Palabras prestadas

Pablo García Casado

Derribo de sueños

CUANDO las excavadoras muerden las paredes, queda a la luz de los ojos un trozo de la vida privada. Se revelan los objetos personales, los juguetes de los niños, los cuadros que un día dieron color a la casa del campo. Todo convertido en escombro por orden judicial. La primera sensación, casi corporal, es la de pesadumbre: un gesto casi irracional. Derribar una casa significa también destruir un tótem, algo sagrado e íntimo.

Pero más allá del estupor ante la violencia del derribo, uno analiza la situación en toda su intensidad. Y reconoce y le satisface que la norma sea igual para todos y para todas. Y se congratula de que, al menos para algunos -no siempre los más poderosos- no hay atajos, ni leyes paralelas: y el que la hace la paga. Queda mucho por derribar porque la ley no se aplica ni con el mismo rigor ni con la misma rapidez. Pero desde luego, que entre una excavadora y reviente el salón comedor de una casa ilegal debe servir de señuelo para otros que viven en la misma situación.
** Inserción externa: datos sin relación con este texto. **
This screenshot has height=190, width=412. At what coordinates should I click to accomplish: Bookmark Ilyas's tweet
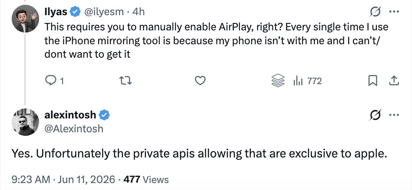[x=372, y=81]
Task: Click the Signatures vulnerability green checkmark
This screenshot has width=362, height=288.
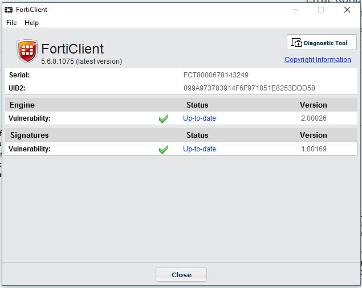Action: coord(164,149)
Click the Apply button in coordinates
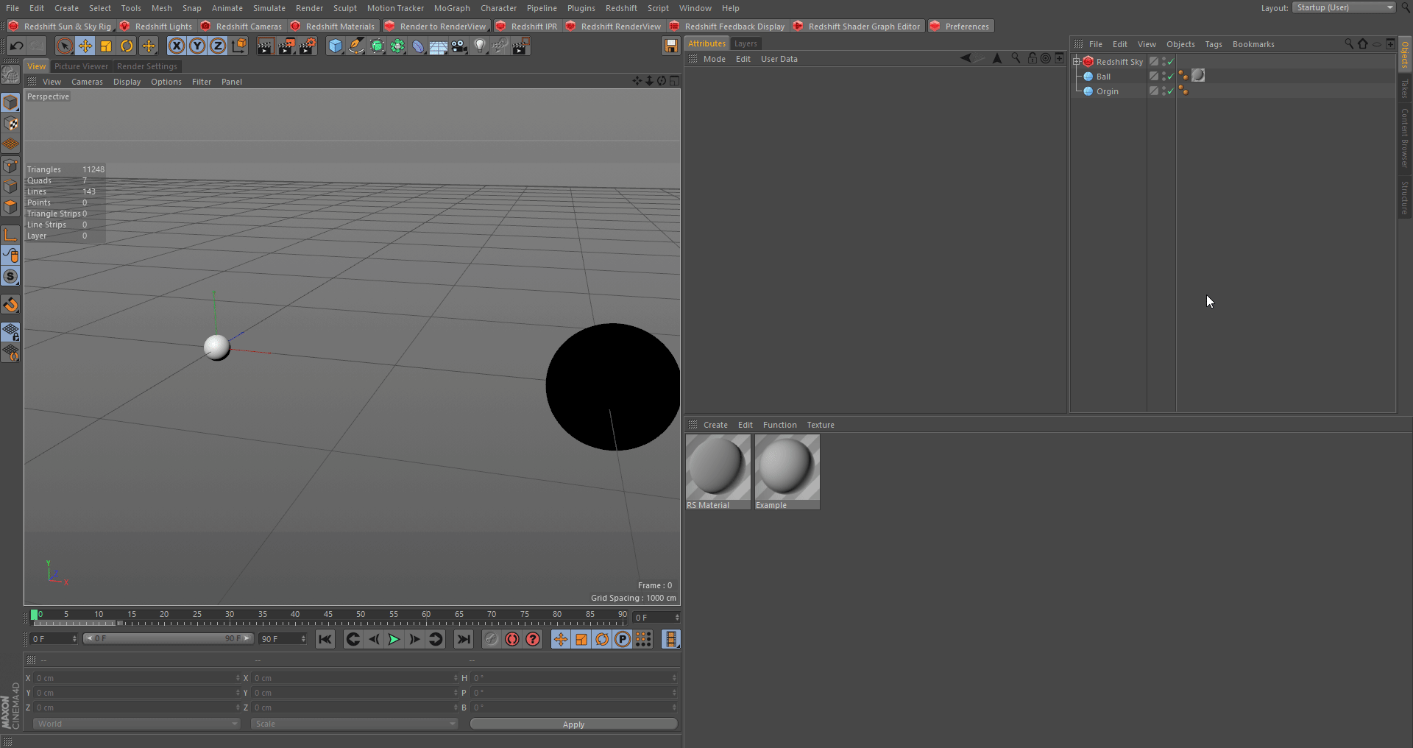 573,724
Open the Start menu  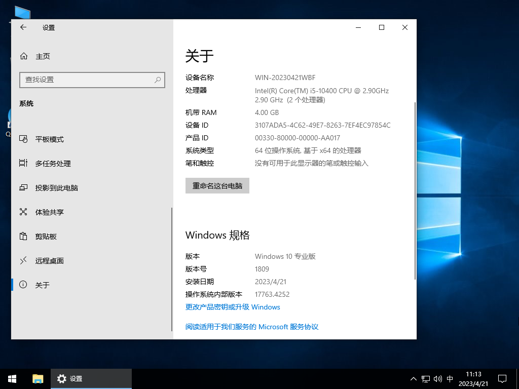pos(12,378)
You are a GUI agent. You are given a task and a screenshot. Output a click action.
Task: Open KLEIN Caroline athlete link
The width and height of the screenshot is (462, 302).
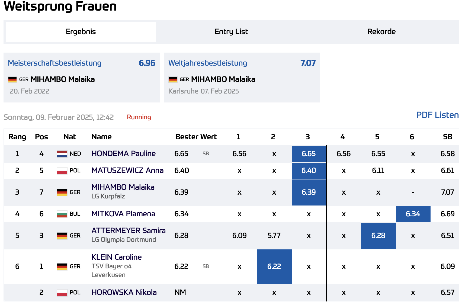point(116,257)
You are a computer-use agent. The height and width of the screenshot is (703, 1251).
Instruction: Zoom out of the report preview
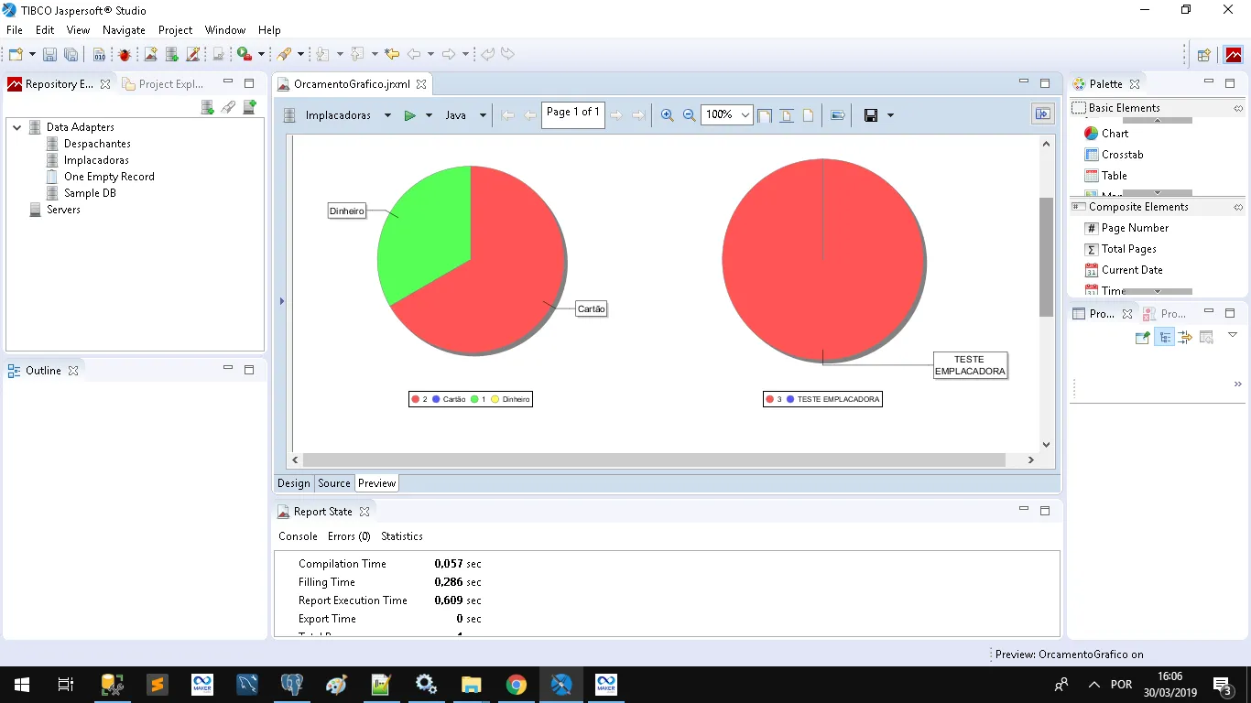coord(690,115)
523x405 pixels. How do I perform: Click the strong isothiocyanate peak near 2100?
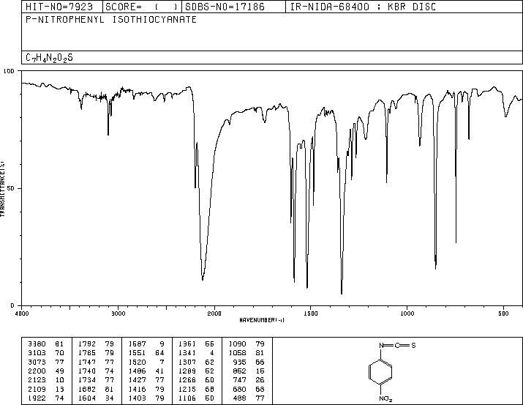pos(203,278)
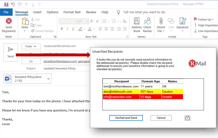This screenshot has width=218, height=138.
Task: Click the Verified and Send button
Action: click(x=126, y=118)
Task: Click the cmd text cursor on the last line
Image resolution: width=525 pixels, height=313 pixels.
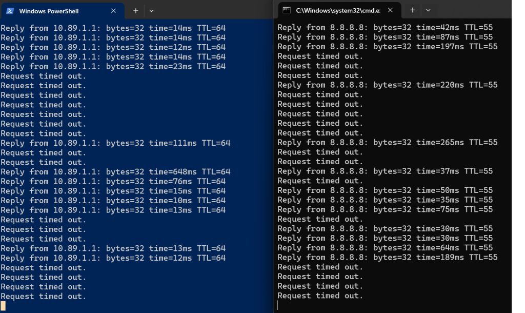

Los afectados por el derribo de Obejo son víctimas de su propio sueño. Imaginaban una vida feliz, de libertad, de campo abierto. Han revivido durante años un estado de naturaleza semejante al de sus lejanos antepasados. Pusieron cuatro piedras en las lindes, levantaron pilastras y alambre de espino, y dijeron "este es mi reino". No había leyes en ese espacio, sólo la voluntad neolítica, la potestad omnímoda del pionero que planta sus reales.

Los de Obejo no eran los únicos. Fundaban su derecho en un estado de cosas, en una filosofía tan extendida entre miles de familias que pocos o casi nadie estaba dispuesto a oponerse. No había quien tuviera los arrestos de cortarles la luz y el suministro de agua, incluso se ha flirteado con ellos y se ha escuchado y comprendido sus peregrinas razones. Pero el ciudadano de a pie, el que tiene un pisito y no tiene tierra, ni parcela, ni nada por el estilo, se queda estupefacto cuando el municipio te impide colocar un toldo de distinto color al de tu vecino. Porque a ti te gusta el rojo y no el azul. Por eso muchos no hemos entendido esta distinta e histórica vara de medir el urbanismo. Por eso no nos acostumbramos a que se tenga mano de hierro con algunos y guante de terciopelo para otros.

No me alegro por la destrucción de esas viviendas de Obejo. Pero sí por el cumplimiento de lo que es justo. Querría que la fuerza de las excavadoras también se plantara en aquellas casas que amenazan la riqueza patrimonial de Medina Azahara. O que devolvieran a su estado primigenio esas joyas medioambientales, cercanas física y emocionalmente, sobre las que aún se cierne la amenaza de los especuladores. Sé las dificultades de quienes tienen que hacer efectiva la ley. Porque no se enfrentan solo a una serie de ciudadanos que construyeron de manera ilícita sus viviendas, sino a una cultura, a una manera de ver el mundo. Un ladrón sabe que robar es malo. Pero, ¿quién puede convencer a todas estas familias después de tantos años dorándoles la píldora y prometiéndoles el oro y el moro? Deben pasar más de dos generaciones para asumir ese cambio, aunque entonces quizá sea tarde y ya no habrá más monte que ocupar. El derribo de Obejo puede ser simbólico y ejemplarizante, pero debe ir acompañada de actuaciones decididas en esa línea que asuman, caiga quien caiga, las consecuencias. Y no es una cuestión de valentía; sólo y exclusivamente de hacer cumplir la ley.